Genotype‐phenotype correlations for polymorphisms in cytochrome b5 and NADH cytochrome b5 reductase and hepatic sulfamethoxazole hydroxylamine reduction

NADH cytochrome b 5 reductase (b5R) and cytochrome b 5 (b5) catalyze the reduction of sulfamethoxazole hydroxylamine (SMX‐HA) to the parent drug sulfamethoxazole. SMX‐HA and a spontaneous nitroso metabolite are thought to contribute to sulfonamide hypersensitivity. Variability in SMX‐HA reduction could therefore contribute to the risk of sulfonamide hypersensitivity. The aim of this study was to characterize variability in SMX‐HA reduction in 100 human livers, and determine genotype‐phenotype correlations for polymorphisms in b5R and b5 cDNA. Mean SMX‐HA reduction (200 μM) was 0.59 ± 0.33 nmol/min/mg protein, with a 10‐fold range (0.11–1.23) in 70 livers to date.

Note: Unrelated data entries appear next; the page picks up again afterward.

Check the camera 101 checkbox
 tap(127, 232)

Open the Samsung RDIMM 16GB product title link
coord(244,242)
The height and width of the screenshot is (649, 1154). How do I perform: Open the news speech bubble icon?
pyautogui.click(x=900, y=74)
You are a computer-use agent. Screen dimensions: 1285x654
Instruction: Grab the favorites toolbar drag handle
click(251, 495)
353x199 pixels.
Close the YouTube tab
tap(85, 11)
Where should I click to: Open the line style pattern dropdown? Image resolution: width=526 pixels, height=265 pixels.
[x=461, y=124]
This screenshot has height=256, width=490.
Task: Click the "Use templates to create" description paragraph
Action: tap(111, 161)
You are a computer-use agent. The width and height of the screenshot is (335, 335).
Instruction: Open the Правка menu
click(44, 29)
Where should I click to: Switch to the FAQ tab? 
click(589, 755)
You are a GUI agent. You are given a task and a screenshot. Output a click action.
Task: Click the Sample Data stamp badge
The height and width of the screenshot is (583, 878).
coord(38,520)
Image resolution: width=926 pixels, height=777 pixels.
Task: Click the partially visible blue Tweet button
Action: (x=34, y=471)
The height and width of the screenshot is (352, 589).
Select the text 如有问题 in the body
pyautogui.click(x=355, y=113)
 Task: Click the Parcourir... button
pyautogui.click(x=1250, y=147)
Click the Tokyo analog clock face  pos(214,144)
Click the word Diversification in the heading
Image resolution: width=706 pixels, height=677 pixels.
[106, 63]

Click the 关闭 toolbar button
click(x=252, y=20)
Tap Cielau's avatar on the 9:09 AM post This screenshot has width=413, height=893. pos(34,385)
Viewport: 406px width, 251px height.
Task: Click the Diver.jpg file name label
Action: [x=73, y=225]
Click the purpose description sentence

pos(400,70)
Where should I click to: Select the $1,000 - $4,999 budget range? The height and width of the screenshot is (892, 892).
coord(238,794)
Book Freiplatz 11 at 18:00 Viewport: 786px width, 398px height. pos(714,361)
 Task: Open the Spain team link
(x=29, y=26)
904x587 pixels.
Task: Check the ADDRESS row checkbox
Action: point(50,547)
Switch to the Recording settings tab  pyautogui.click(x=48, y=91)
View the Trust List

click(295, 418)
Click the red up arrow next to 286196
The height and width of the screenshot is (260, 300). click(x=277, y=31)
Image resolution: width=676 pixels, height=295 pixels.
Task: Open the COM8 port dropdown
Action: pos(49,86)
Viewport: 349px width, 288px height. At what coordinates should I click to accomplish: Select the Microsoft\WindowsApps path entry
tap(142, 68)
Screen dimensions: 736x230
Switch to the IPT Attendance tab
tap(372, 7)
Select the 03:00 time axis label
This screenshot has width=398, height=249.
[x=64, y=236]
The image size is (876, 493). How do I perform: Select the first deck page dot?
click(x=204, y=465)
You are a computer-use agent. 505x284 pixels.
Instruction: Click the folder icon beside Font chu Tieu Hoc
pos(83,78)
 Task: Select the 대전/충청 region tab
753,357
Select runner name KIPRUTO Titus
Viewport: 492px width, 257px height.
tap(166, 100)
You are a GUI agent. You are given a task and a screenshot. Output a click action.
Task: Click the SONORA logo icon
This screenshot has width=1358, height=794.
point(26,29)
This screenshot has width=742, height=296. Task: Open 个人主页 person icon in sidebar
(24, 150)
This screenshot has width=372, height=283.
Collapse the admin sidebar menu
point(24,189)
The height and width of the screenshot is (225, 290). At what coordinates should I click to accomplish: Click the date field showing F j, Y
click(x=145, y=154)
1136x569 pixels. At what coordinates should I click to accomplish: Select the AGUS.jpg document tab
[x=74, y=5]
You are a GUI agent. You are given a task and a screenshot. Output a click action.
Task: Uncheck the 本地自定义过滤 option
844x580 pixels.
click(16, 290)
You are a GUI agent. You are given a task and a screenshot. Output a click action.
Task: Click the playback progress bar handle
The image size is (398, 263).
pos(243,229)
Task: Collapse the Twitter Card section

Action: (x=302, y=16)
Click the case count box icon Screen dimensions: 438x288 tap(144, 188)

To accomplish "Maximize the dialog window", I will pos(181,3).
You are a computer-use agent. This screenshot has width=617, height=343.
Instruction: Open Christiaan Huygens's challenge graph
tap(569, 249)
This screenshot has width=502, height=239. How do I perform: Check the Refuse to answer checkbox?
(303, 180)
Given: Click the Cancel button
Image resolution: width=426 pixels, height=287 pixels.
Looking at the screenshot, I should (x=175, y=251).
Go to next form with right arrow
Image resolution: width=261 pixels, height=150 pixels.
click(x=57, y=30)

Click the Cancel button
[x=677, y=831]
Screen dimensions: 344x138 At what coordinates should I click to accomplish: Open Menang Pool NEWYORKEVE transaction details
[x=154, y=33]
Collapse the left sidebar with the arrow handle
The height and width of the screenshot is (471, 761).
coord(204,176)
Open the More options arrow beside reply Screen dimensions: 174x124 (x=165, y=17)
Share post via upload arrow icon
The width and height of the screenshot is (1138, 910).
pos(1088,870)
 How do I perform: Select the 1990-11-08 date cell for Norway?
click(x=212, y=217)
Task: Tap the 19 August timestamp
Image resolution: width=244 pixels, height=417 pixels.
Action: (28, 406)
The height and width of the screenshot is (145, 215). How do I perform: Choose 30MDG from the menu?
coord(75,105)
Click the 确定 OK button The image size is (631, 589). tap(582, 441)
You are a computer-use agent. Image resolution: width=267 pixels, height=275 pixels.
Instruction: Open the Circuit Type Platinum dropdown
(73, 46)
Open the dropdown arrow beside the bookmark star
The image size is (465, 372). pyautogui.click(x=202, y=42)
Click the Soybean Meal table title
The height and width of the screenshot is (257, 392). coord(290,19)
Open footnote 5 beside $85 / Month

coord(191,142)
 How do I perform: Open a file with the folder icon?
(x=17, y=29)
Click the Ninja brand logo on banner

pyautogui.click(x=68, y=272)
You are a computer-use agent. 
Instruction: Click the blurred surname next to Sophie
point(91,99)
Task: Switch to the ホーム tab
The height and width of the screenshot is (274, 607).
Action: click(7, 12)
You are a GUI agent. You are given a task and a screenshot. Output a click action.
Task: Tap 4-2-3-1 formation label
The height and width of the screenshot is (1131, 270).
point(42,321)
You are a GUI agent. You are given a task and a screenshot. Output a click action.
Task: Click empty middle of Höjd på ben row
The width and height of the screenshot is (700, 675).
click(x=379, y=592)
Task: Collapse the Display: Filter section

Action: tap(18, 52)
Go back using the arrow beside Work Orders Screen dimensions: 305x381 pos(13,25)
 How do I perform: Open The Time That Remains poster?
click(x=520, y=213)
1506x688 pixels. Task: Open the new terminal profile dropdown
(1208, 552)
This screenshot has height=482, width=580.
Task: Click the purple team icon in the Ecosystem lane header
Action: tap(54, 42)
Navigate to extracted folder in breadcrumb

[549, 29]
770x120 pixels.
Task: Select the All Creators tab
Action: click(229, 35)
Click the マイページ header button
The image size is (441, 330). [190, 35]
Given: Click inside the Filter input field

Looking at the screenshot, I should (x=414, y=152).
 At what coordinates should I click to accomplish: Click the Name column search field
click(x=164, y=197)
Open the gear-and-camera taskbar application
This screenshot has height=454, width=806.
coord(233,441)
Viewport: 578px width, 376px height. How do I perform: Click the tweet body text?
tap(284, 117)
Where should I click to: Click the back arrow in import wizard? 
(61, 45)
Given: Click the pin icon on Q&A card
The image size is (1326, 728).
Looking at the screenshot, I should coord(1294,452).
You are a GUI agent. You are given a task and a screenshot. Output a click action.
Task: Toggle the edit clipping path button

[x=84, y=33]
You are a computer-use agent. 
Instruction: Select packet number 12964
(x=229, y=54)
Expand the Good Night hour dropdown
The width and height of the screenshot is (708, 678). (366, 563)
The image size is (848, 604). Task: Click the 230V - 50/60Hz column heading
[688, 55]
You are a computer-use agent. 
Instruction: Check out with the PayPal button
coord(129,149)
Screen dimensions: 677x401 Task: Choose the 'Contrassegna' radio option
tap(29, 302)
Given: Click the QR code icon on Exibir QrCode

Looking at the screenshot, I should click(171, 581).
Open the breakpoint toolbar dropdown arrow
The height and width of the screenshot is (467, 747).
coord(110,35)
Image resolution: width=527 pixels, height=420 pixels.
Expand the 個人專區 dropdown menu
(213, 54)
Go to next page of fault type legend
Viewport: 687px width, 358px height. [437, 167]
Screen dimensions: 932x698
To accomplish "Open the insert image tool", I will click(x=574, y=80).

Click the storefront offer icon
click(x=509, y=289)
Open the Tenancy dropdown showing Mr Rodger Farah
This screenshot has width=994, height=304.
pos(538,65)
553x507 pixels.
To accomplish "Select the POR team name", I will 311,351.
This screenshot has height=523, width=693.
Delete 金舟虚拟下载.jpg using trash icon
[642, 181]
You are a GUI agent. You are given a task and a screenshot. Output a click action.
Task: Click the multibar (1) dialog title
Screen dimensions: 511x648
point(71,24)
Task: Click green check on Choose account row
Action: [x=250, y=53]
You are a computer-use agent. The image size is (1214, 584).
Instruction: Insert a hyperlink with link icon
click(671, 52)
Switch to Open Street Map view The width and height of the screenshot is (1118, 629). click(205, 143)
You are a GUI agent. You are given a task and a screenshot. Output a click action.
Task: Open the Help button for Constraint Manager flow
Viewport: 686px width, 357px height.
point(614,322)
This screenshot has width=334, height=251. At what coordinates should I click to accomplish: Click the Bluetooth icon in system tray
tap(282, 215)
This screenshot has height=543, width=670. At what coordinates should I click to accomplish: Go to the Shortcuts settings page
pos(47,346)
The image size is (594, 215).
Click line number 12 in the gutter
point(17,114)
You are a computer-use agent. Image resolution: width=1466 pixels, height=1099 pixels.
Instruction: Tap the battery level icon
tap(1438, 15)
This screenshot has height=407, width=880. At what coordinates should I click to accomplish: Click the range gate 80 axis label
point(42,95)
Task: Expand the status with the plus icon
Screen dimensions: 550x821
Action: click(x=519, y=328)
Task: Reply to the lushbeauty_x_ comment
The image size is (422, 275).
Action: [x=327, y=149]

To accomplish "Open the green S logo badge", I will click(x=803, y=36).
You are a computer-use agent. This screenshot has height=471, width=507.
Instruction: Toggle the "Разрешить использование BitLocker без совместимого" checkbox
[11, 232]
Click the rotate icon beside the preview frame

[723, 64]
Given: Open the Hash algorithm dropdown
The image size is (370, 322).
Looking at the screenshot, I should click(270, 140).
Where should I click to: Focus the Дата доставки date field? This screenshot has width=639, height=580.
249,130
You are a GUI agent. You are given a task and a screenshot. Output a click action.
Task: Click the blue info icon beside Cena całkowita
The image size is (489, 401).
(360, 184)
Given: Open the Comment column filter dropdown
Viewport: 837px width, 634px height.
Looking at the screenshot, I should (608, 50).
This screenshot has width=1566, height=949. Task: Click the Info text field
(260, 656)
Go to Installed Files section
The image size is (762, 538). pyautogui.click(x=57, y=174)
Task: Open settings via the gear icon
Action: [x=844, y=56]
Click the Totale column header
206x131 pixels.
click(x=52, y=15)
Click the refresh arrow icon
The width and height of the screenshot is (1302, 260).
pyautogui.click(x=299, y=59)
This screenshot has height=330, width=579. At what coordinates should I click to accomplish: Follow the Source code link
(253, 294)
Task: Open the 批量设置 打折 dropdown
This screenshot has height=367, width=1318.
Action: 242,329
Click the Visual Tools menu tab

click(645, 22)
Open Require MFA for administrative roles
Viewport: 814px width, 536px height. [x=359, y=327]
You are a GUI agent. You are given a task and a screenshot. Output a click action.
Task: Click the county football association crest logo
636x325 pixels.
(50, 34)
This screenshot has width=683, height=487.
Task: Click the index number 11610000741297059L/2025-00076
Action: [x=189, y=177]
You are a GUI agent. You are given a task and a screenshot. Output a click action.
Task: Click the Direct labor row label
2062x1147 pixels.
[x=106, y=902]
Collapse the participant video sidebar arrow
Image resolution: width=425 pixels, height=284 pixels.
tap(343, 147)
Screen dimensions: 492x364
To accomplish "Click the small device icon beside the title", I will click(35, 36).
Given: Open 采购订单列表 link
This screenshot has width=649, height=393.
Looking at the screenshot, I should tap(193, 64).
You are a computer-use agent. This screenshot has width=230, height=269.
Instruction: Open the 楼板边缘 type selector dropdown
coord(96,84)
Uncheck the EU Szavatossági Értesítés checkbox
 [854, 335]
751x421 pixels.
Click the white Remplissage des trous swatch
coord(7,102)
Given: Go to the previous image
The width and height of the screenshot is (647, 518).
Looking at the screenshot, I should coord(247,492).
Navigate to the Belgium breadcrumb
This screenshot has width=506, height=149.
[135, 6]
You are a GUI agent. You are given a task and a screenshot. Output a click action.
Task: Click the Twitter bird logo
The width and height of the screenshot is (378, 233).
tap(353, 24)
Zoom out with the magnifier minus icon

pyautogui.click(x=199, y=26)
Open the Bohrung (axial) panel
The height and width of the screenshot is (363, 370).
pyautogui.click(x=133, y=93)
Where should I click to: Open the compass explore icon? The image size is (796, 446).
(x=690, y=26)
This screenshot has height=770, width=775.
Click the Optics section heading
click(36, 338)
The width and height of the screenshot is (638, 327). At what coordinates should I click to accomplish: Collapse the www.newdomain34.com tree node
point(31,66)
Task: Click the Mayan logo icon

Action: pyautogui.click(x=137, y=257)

V max for livers with high reduction activity was an order of magnitude higher than livers with low reduction activity. Three individuals were heterozygous for novel single‐nucleotide polymorphisms (SNPs) in either b5R (R59H, R297H) or b5 (S5A). The subject heterozygous for the R297H had low reductase activity (0.21 nmol/min/mg). Two previously reported synonymous b5 SNPs (C35T and G288A; frequencies: 27% and 29% in this population) were found to be in linkage disequilibrium. Work is ongoing to determine the relationship between non‐synonymous SNPs in b5R or b5 and outlier reduction activities.